Technology

Key Mechanisms to Halt Degeneration

Calcium imbalance and oxidative stress are major contributors to cell death in neurodegenerative diseases. Stable calcium levels inside cells are crucial for healthy cellular function, controlling important processes like muscle contraction and how nerve cells communicate. Disturbances in calcium regulation have been linked to the progression of several disorders.

Oxidative stress and the excessive production of reactive oxygen species are closely linked to the biological processes that drive neurodegenerative diseases such as Amyotrophic Lateral Sclerosis, Alzheimer’s, and Parkinson’s, as well as cardiovascular disease, cancer, and diabetes. 

Addressing these core disease mechanisms offers a promising way to slow down or stop the progression of degenerative conditions that currently have very limited treatment options.

Dual mechanism of action:
Ryanodine Receptor Stabilization & ROS Scavenger

Ryanodine Receptor Stabilization

The ryanodine receptor (RyR) is a key channel inside cells that helps release calcium from an internal storage area called the endoplasmic reticulum. This process is essential for many cell functions, especially in active cells such as nerve cells, photoreceptors, and muscle cells.

To work properly, the RyR channel needs to be well controlled. The protein FKBP12 plays an important role in this balance — it helps keep the channel stable and prevents calcium from leaking out when it shouldn’t.

ROS Scavenger

MP compounds naturally help neutralize harmful reactive oxygen species (ROS), highly unstable molecules that can damage cells.

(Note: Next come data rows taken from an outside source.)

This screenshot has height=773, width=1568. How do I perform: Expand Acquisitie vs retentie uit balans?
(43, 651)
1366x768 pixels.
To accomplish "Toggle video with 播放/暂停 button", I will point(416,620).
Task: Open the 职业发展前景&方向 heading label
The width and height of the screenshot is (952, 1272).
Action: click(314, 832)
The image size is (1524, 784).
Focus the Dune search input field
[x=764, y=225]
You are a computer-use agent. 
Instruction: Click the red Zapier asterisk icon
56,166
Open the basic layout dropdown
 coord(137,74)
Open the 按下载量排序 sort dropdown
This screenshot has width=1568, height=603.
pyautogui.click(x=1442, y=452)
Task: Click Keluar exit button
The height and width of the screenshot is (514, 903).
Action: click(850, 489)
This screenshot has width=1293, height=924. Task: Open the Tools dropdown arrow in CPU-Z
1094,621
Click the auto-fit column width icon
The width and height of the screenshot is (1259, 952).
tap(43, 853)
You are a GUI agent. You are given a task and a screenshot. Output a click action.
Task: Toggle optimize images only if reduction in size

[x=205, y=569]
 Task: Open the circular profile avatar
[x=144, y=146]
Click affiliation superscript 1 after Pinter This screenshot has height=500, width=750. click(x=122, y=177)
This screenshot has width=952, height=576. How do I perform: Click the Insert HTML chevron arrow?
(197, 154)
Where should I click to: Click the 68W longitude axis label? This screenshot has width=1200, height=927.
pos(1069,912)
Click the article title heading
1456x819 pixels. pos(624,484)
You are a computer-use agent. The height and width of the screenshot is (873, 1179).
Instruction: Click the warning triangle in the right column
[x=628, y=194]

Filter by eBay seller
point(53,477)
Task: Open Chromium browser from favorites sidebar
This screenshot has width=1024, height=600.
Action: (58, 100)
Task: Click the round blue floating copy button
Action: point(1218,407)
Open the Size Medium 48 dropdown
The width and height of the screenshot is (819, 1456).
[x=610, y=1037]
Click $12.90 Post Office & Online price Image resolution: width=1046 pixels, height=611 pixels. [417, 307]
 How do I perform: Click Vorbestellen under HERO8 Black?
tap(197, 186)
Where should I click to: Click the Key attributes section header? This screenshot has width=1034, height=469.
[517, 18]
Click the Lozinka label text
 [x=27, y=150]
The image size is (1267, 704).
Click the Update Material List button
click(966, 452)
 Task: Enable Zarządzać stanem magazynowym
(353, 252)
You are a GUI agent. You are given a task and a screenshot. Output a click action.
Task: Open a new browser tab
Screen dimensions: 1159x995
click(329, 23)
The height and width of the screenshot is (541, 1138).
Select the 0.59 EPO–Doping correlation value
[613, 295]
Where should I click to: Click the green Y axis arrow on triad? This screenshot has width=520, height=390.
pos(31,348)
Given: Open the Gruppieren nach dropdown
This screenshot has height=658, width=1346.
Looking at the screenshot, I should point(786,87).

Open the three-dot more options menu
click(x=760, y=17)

An imbalance between calcium inside the cell and oxidative stress creates a vicious cycle that drives neurodegenerative diseases.

By preventing calcium leaks from RyR channels—often caused by oxidation under pathological conditions—MP molecules restore healthier cell function.

FKBP12 acts like a molecular switch, controlling RyR activity by changing its structure through reversible, non-covalent interactions.

Dysfunctions in RyR-mediated calcium regulation have been linked to the development of several diseases affecting the heart, muscles, brain, eyes, lungs, and pancreas.

MP molecules are innovative FKBP12 ligands designed to prevent harmful calcium leaks from RyR channels, which may result from mutations, abnormal phosphorylation, oxidative stress, or reactive oxygen species. By restoring the FKBP–RyR interaction, these compounds stabilize the closed state of the channel and help re-establish healthy intracellular calcium balance.

Through RyR channel stabilization and ROS inhibition, MP compounds counteract pathological processes, restoring cellular balance and preventing cell death.

MP compounds

MP compounds are a patented innovative family of molecules designed with advanced computational tools to target FKBP12 and stabilize its interaction with the ryanodine receptor. They have been optimized for drug development, showing excellent properties such as stability, safety, and the ability to cross the blood-brain and blood-retinal barriers.

From over 35,000 molecules designed in silico, 141 were synthesized, and 20 have already been tested. Miramoon has identified three lead candidates, now advancing in ophthalmology, muscle and cardiac disorders, and central nervous system diseases.